Paul Cotton - lead guitar, vocals
Rusty Young - pedal steel, banjo, vocals
Timothy B. Schmit - bass, acoustic guitar, vocals
George Grantham - drums, vocals
After recording half a dozen critically acclaimed but modest selling albums, Poco was at a major turning point in 1973. Discouraged by the lack of recognition, and with former Poco band members Jim Messina and Randy Meisner enjoying great success with new bands, Poco's front man and primary songwriter, Richie Furay departed the band he had founded after the demise of Buffalo Springfield. While many expected this to be the final crushing blow, the band surprised everyone by making a strong comeback.

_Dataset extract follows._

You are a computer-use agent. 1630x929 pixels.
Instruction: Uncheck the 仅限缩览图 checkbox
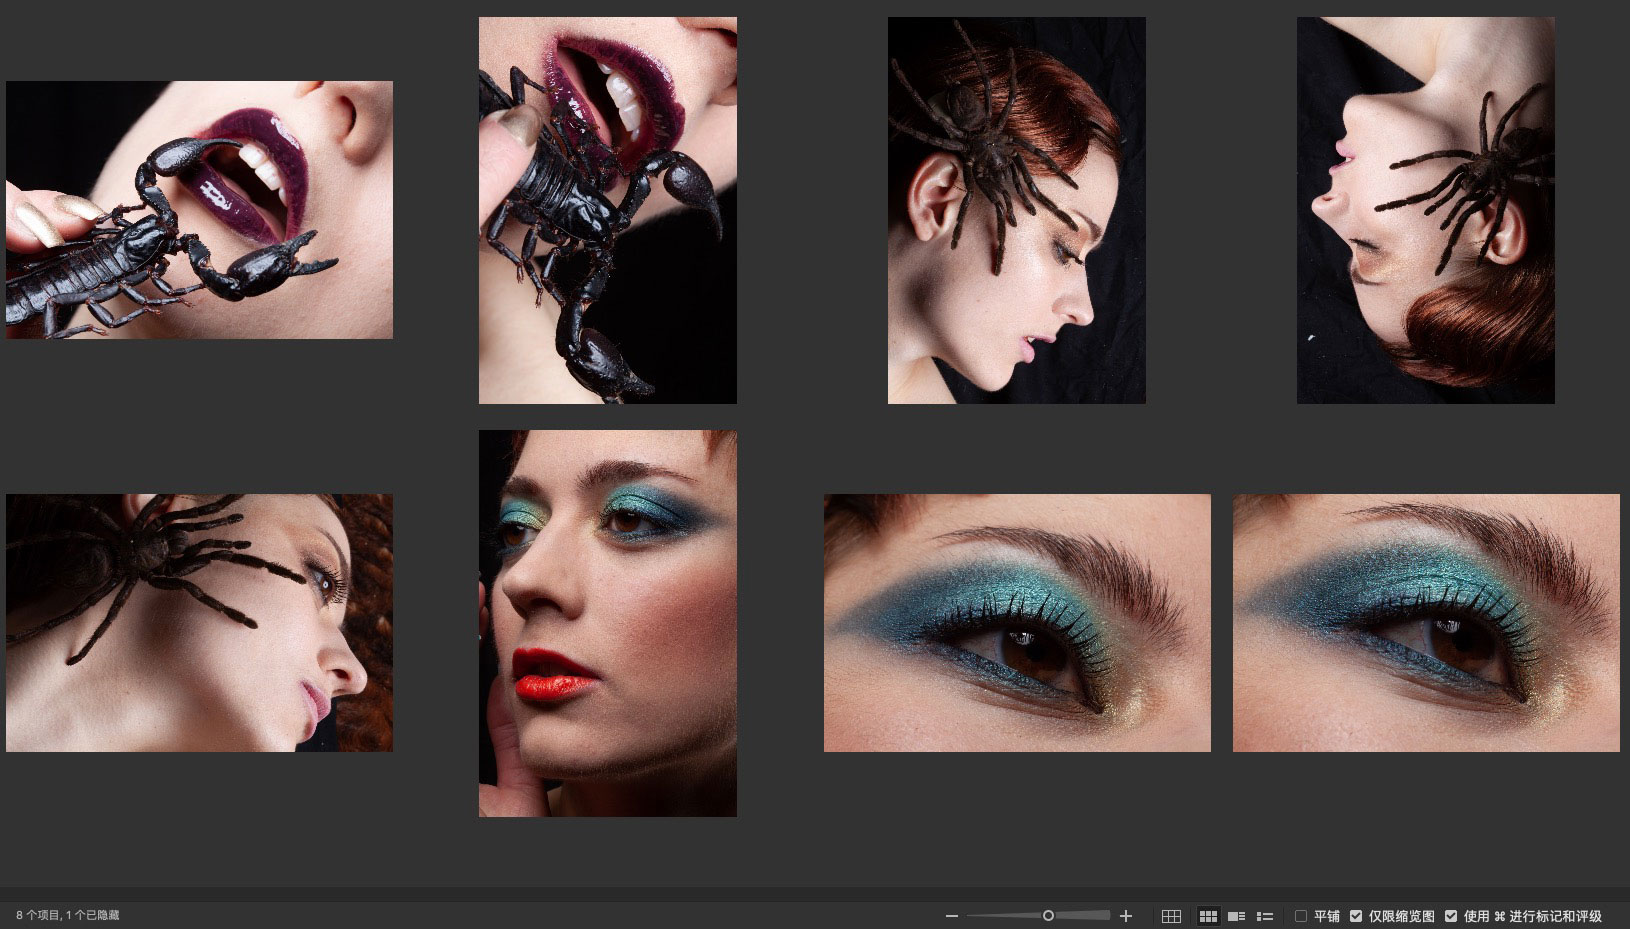tap(1356, 916)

Furay's departure provided both Paul Cotton and Rusty Young with the opportunity to become primary songwriters and they rose to the challenge. The group soldiered on as a quartet, rather than trying to replace Furay and they delivered performances that showcased their instrumental prowess more than ever, along with the trademark harmonies and good time vibes that were the foundation of their country-rock sound.
This recording features the 1973 quartet lineup of Poco, taping a set for Don Kirshner's Rock Concert TV program, performing before an intimate audience at Manhattan's Palace Theatre. The Crazy Eyes album had just been released, featuring a wealth of new material. The band was on the road developing a sound that would become more accessible to rock audiences, while maintaining much of the established flavor that appealed to existing fans. A perfect example of this is the opening Paul Cotton number, "Keeper Of The Fire." Originally released on 1972's Good Feeling To Know album, this now has a harder edgier sound than previous Poco material and this performance is a clear indication of a new sound in general. Four songs from the new album, Crazy Eyes make up the central part of the set, beginning with Timothy B. Schmit's delightful "Here We Go Again," proving the band's trademark vocal harmonies are still intact. The medley of Paul Cotton's "Blue Water" and Rusty Young's "Fools Gold," showcase the acoustic leanings of the band and let Rusty Young cut loose on banjo, before wrapping up the new material with a strong reading of Cotton's "A Right Along."
To cap off the set, the band dips back to one of Richie Furay's tried and true standards, "C'mon." Always a high energy number, this reading is miles ahead of the infectious three-minute romp featured on the live Deliverin' album just two years prior. Here it is a nine-minute jamfest featuring an impressive guitar solo from Cotton and some of the most savagely executed pedal steel one could possibly imagine from Rusty Young. Young's mastery of processing gear and distortion is innovative and adventurous and like Jimi Hendrix, these elements are fully integrated into his sound. Here the band finds balance between raw instrumental intensity and sweet vocal harmony.
This newly realigned Poco would record two more albums over the course of the next year. Both Seven and Cantamos would be released in 1974; their last two albums for Epic Records, reestablishing the group amongst a new legion of fans that would carry them through the decade.